Wednesday, 7 July 2010
Cordelia's Dad - An interview from January 1997
Strange how things come back. Got an email this morning from a friend asking if I knew anything about Tim Eriksen who's playing at The Betsey Trotwood with Steeleye Span's Peter Knight on the 20th July. Eriksen used to play in a band called Cordelia's Dad and he had a lot to do with the soundtrack to Cold Mountain. Now I just happen to have got a new hard drive and I've been moving loads of archive stuff off floppies and zip disks. And amongst this stuff was an interview that I did with Tim and Peter Irvine and Cath Oss in a cider pub in Bristol; it was cold and wintry so I reckon it was January. Anyway this piece never appeared in print and I'd forgotten that it was as complete as it was. This looks like it was ready for lay-out. So why not put it up here? Oh and by the way Cath Oss was there though she doesn't seem to have said anything and she's now Cath Tyler. So imagine yourself back in 1997 and take it from here:
In the wilds of last January I ventured to the nether regions of north-east London and a place called Highams Park. There, in an upper room. I saw three young Americans and an English friend mesmerise a bunch of middle aged unreconstructed folkies. They played a set of traditional American songs and tunes harking back to the nineteenth century, revitalising those tales of passion and intense emotion, gripping us with the starkness of their voices and the simple beauty of their acoustic instrumentation.
A couple of weeks later, at Bristol's Louisiana Club, the three Americans again mounted a stage, this time equipped for electric music. While the songs displayed unmistakably a traditional origin this was a set that was ragin' full on. Power trio stuff but with the poetry that only the finest protagonists aspire to; the balm inside the mayhem. Like Brass Monkey meeting Sonic Youth. In the hurly-burly of the extended 'Rapture Bird' my mind and my synapses were drawn back to the frenzy of Neil Young and Crazy Horse in Hamburg the previous summer as they deconstructed "Like A Hurricane". It was that good.
There are things we accept you can't do and so we don't even try them. It seems like nobody told Tim Eriksen, Peter Irvine and Cath Oss, or if they did they didn't listen. These guys have, in various combinations, been playing together as Cordelia's Dad since the late 1980s. Depending on where you see them, which records you get, they are a noise band, a folk band, a folk-rock band, a folk-noise band, a hard-core band or shape note singers. There's a dozen other categories, all as relevant and as meaningless. They're a band that has steeped themselves in the folk music of America and its English origins, they search out songs and variations on songs. The afternoon of the gig you may well find them digging in the local library.
For some years now they've been disconcerting the English folk music community, or the part of it with less catholic tastes, by presenting both sides of their coinage as Cordelia's Dad. They've now decided to be two bands. Cordelia's Dad for the acoustic shows and Io (pronounced eye-o) for the electric ones. It avoids confusion but lessens the surprise.

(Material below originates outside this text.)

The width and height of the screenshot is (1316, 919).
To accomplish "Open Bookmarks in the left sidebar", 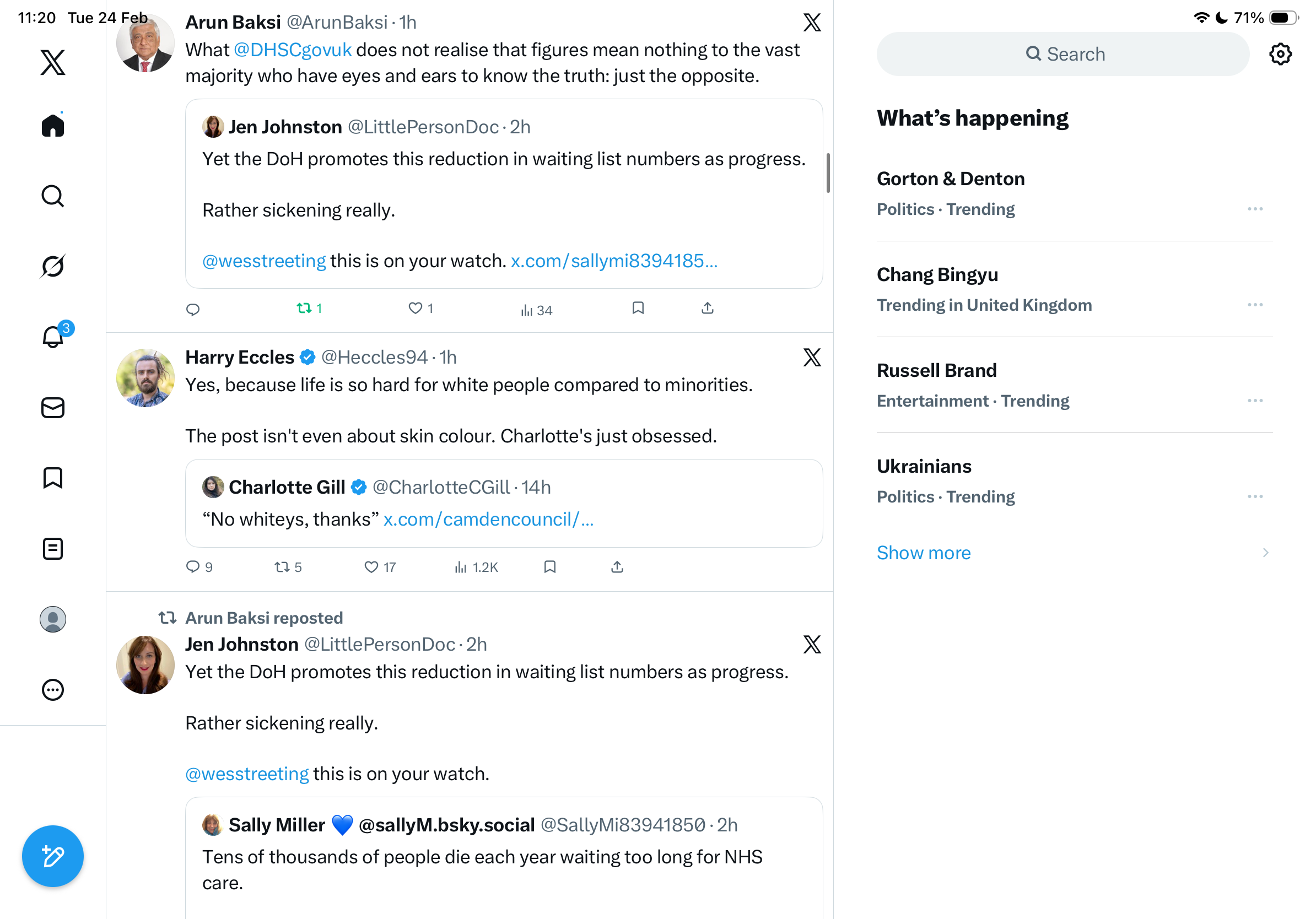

I spent some time with them the day after the Louisiana show, in the back bar of the Cotham Porter Stores, one of Bristol's renowned cider pubs. They were on the back of eighteen gigs in twenty days, playing the length and breadth of the kingdom.
BoB:This is an interesting time of year to come to England. You've probably played more gigs here in January than most English bands would play in England in the whole year? How does it work logistically?
Peter: We've only had one or two days off. It sort of worked out that this was when we had the available time. We're very busy on different projects. It's hard but it gets better each time. We've had more than one gig where someone's asked us how we do it as they're handing over the cash. Sometimes it doesn't make sense, but I think playing everyday, keeping expenses real low, staying with people, eating fish and chips a lot.
Tim: We're also, even for an American band, pretty hardcore into playing a lot. We like playing so we play every chance we get.
BoB: There's a feeling here that you should avoid the stage. That if you've done a lot of gigs and maybe haven't been picked up by a label there must be something wrong with you.
Peter: There's a certain amount of that at home. People don't understand how musicianship works, or they don't want to be perceived as people who have this job that happens to be playing music.
Tim: The other strange thing we have is that we play out of the way places. Io didn't do a gig in London on this tour. At home we haven't played in New York or Boston. I'd much rather play in Middlesborough or Newcastle. London's a pain in the ass. We played the outskirts. Cordelia's Dad did.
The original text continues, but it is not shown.